Questions –
**A.** Reproduce the Marlene Dietrich review word for word, from "In 1929 came" up to and including "any other star.".
**B.** According to the Marlene Dietrich review, what was Dietrich's breakthrough role?

Thursday 4 April 2024

My review of Marlene Dietrich, by Maria Riva

Marlene Dietrich

by Maria Riva

My rating: 4 out of 5 stars

I had to read this account of the woman seen through her daughter's eyes. I knew this was no trashy Mommie Dearest act of vengeance, having pored over mainstream reviews. I found Maria Riva's efforts commendable. Marlene was something else, onscreen and off. Imagine a night on the tiles with her, Berlin, circa 1920-something.

Born in 1901 in Schöneberg, now a district of Berlin, Dietrich studied violin, becoming interested in theatre and poetry as a teenager. Her first job, in 1922, was playing violin in a pit orchestra accompanying silent films. She was fired after four weeks.

She instead became a chorus girl, touring with vaudeville-style revues. Also playing small roles in dramas, she initially attracted no special attention. Her film debut comprised a bit part in The Little Napoleon (1923). By the late 1920s, Dietrich was playing sizable screen roles.

In 1929 came her breakthrough role of cabaret singer Lola Lola in The Blue Angel (1930), which introduced her signature song 'Falling in Love Again'. A success, she moved to the U.S. for Paramount Pictures as a German answer to MGM's Swedish Greta Garbo. The rest, as they say, is legend.

In 1999, the American Film Institute named Dietrich the ninth-greatest female star of all time. Among my favourites of her films were Witness for the Prosecution and Stage Fright. Marlene's middle years were of great interest to this baby boomer:

Approached by the Nazis to return to Germany, she famously turned them down flat. Staunchly anti-Nazi, she became an American citizen in 1939. Dietrich became one of the first celebrities to raise war bonds. She toured the US for most of 1942 and 1943, reportedly selling more bonds than any other star.

Dataset extract –

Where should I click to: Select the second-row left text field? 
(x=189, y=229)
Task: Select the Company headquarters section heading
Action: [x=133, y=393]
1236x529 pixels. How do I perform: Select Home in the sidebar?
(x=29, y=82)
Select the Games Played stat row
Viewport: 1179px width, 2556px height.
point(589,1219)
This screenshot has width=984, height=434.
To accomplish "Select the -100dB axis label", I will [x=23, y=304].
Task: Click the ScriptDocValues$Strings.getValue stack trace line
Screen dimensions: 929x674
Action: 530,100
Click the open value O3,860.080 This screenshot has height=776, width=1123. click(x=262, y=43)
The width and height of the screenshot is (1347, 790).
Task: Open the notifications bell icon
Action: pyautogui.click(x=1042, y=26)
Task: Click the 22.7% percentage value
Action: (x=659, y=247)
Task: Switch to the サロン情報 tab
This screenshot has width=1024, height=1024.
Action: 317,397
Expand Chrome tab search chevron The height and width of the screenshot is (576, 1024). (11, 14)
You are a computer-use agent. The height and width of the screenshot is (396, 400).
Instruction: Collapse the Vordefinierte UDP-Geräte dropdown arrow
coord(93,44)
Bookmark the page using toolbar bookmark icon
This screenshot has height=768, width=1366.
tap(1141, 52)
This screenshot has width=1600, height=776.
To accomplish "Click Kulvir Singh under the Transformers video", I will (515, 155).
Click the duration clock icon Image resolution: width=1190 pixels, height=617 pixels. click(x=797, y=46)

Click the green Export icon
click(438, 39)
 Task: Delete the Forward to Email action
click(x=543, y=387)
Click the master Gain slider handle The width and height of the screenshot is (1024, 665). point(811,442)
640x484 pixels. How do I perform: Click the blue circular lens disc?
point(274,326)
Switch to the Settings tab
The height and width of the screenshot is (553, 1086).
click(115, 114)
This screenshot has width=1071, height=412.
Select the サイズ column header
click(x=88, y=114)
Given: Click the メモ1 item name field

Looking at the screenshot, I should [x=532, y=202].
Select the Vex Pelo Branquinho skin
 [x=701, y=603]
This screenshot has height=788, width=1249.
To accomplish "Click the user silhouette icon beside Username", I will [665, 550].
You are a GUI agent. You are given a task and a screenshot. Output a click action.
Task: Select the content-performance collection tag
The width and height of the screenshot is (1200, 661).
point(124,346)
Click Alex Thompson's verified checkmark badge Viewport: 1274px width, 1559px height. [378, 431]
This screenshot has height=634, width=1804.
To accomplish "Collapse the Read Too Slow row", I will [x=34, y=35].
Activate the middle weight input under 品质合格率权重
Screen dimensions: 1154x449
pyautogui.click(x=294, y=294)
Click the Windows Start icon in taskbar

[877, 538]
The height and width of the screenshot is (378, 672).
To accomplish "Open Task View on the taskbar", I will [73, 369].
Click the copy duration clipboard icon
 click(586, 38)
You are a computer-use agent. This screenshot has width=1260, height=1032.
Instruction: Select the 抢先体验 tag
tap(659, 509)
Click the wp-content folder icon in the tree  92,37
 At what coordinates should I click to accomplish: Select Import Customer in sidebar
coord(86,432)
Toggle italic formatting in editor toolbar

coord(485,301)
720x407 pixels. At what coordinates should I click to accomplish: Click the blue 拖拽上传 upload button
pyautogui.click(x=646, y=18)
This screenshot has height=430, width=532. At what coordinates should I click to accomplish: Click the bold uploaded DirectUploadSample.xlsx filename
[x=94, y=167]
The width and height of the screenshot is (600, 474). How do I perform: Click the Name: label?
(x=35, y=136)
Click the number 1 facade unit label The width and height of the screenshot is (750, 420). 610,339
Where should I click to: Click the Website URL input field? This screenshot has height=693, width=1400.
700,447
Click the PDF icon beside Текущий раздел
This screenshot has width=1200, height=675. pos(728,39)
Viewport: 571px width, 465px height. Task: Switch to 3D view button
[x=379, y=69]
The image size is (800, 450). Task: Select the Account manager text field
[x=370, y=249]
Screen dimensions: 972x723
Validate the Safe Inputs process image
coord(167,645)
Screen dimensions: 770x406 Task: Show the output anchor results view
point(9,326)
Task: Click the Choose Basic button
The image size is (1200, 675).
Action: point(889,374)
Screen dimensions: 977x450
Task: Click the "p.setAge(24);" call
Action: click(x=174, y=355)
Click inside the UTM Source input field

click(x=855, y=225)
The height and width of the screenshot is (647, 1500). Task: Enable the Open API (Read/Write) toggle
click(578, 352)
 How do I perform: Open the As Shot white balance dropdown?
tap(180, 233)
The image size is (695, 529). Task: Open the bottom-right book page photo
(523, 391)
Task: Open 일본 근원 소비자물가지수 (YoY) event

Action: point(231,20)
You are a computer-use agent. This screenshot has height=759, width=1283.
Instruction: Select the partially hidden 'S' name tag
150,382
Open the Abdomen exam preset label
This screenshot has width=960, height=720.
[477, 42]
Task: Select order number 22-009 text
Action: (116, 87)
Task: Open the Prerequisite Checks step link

Answers for the tasks –
**A.**
In 1929 came her breakthrough role of cabaret singer Lola Lola in The Blue Angel (1930), which introduced her signature song 'Falling in Love Again'. A success, she moved to the U.S. for Paramount Pictures as a German answer to MGM's Swedish Greta Garbo. The rest, as they say, is legend.

In 1999, the American Film Institute named Dietrich the ninth-greatest female star of all time. Among my favourites of her films were Witness for the Prosecution and Stage Fright. Marlene's middle years were of great interest to this baby boomer:

Approached by the Nazis to return to Germany, she famously turned them down flat. Staunchly anti-Nazi, she became an American citizen in 1939. Dietrich became one of the first celebrities to raise war bonds. She toured the US for most of 1942 and 1943, reportedly selling more bonds than any other star.

**B.** Cabaret singer Lola Lola in The Blue Angel (1930).